- Title: Reverend

Personal life
- Born: 14 March 1894 Tirunelveli district, South India, British India
- Died: 2 April 1979 (aged 85) Toa Payoh Hospital, Toa Payoh, Singapore
- Spouse: Rosalind Chelliah ​ ​(m. 1925; died 1971)​
- Children: 6, including Sons': David Ernest Srinivasagam Chelliah and Jonathan Chelliah, Daughters; Iris Ponnu Constance Nallayya, Jazmyn Margurite Elizabeth Chelliah, Noelle George, Leaena Tambyah
- Citizenship: Singaporean
- Education: University of London (PhD)
- Other name: D D Chelliah

Religious life
- Religion: Anglicanism
- Consecration: St Andrew's Cathedral, Singapore

Senior posting
- Based in: Singapore
- Post: Archdeacon of Singapore
- Period in office: 1958–1967
- Predecessor: Robin Woods
- Successor: Lau Teik Oon

= Devasahayam David Chelliah =

Singaporean Anglican archdeacon

The Venerable Reverend Dr Devasahayam David Chelliah (14 March 1894 – 2 April 1979) , was the first Asian Archdeacon of Singapore.

==Early life and education==
Born in the Tirunelveli district, South India on 14 March 1894, he was the fifth of the nine children. Chelliah moved to Penang, Malaya at the age of seventeen to take up a job offer as the Headmaster of an Anglican school. In early 1912 he became a Headmaster of St George's Mission Primary School. In 1915 he became one of the staff of Anglo-Chinese School which was managed by the American Methodist Mission.

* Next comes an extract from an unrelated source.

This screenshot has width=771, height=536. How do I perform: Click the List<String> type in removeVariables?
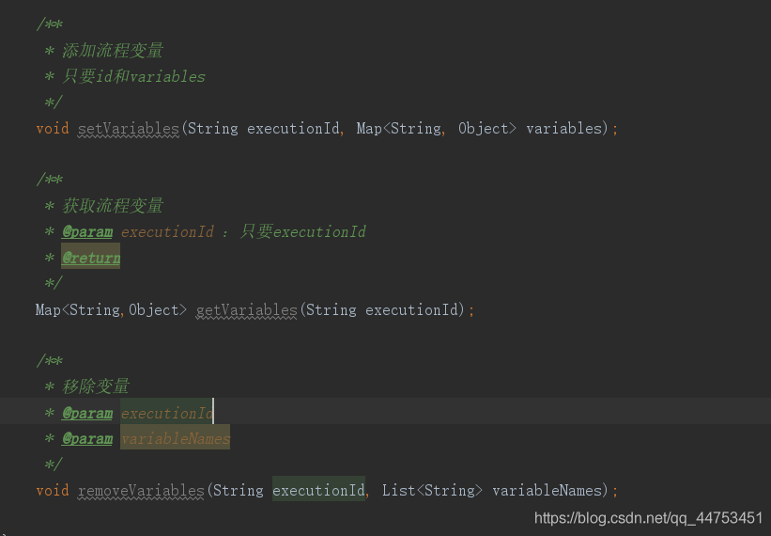tap(432, 490)
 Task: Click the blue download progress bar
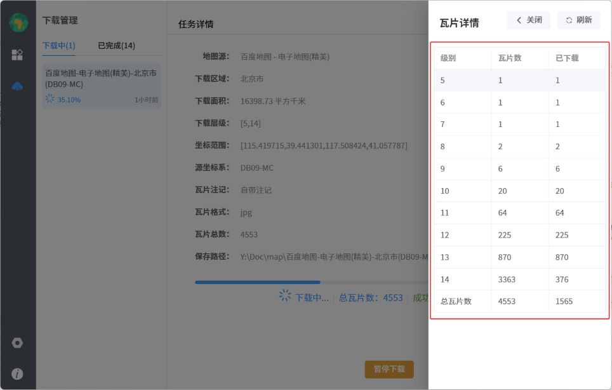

Chelliah left for London in September 1922 to study at the University of London and graduated with Honours Degree (External) in 1923. He extended his study leave to attended the London Day Training College and obtained a Post-Graduate Diploma in Teaching in 1924. Following which, he returned to Malaya to marry to his wife.

Chelliah got his PhD from the University of London in June 1940.

== Priesthood ==
Chelliah ordained as Deacon of St Andrew's Cathedral on 20 September 1940, before moving his family to and arriving in Singapore on 31 December 1940, and as a Priest in 1941.

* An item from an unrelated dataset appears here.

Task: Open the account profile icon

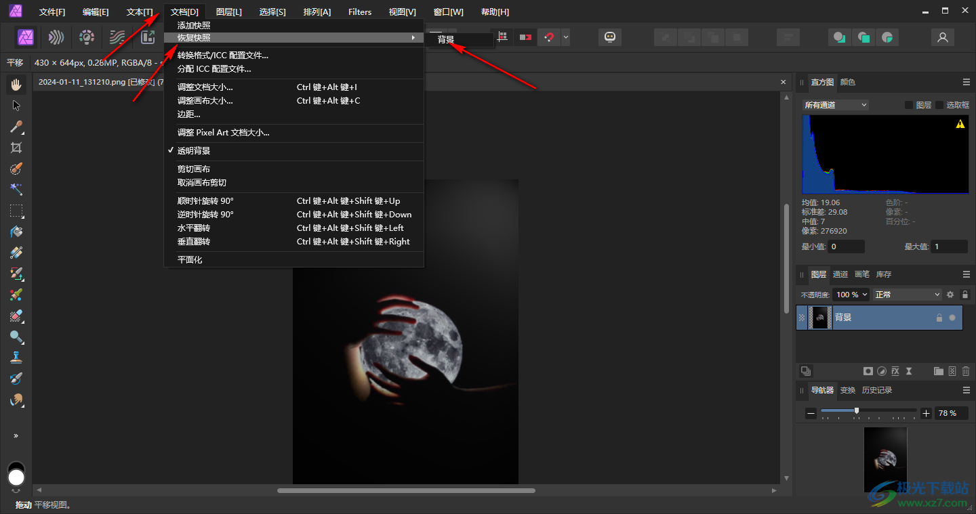Action: pos(942,37)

He was an Assistant master at St Andrew's School, Singapore from 1940 to 1946; and its Vice Principal from 1946 to 1961. He was Acting Dean of St Andrew's Cathedral, Singapore from 1943 to 1945. He became Archdeacon of Singapore from 1958 to 1967. He was Priest in charge of St Paul's Church, Singapore from 1961 to 1970. He was an Honorary Canon of St Andrew's Cathedral, Singapore from 1949 to 1971; after which he was Canon Emeritus.

== Personal life ==
Upon his return to Malaya, Chelliah married Mary Ebenezer Rosalind Mani in 1925 and they had six children:

- David Ernest Srinivasagam Chelliah,
- Iris Ponnu Constance Nallayya
- Jazmyn Margurite Elizabeth Chelliah
- Jonathan Chelliah
- Noelle George
- Leaena Tambyah.

His wife Rosalind died on 26 November 1971. Chelliah died at the Toa Payoh Hospital, Singapore at 2.10 am on 2 April 1979 at the age of 85.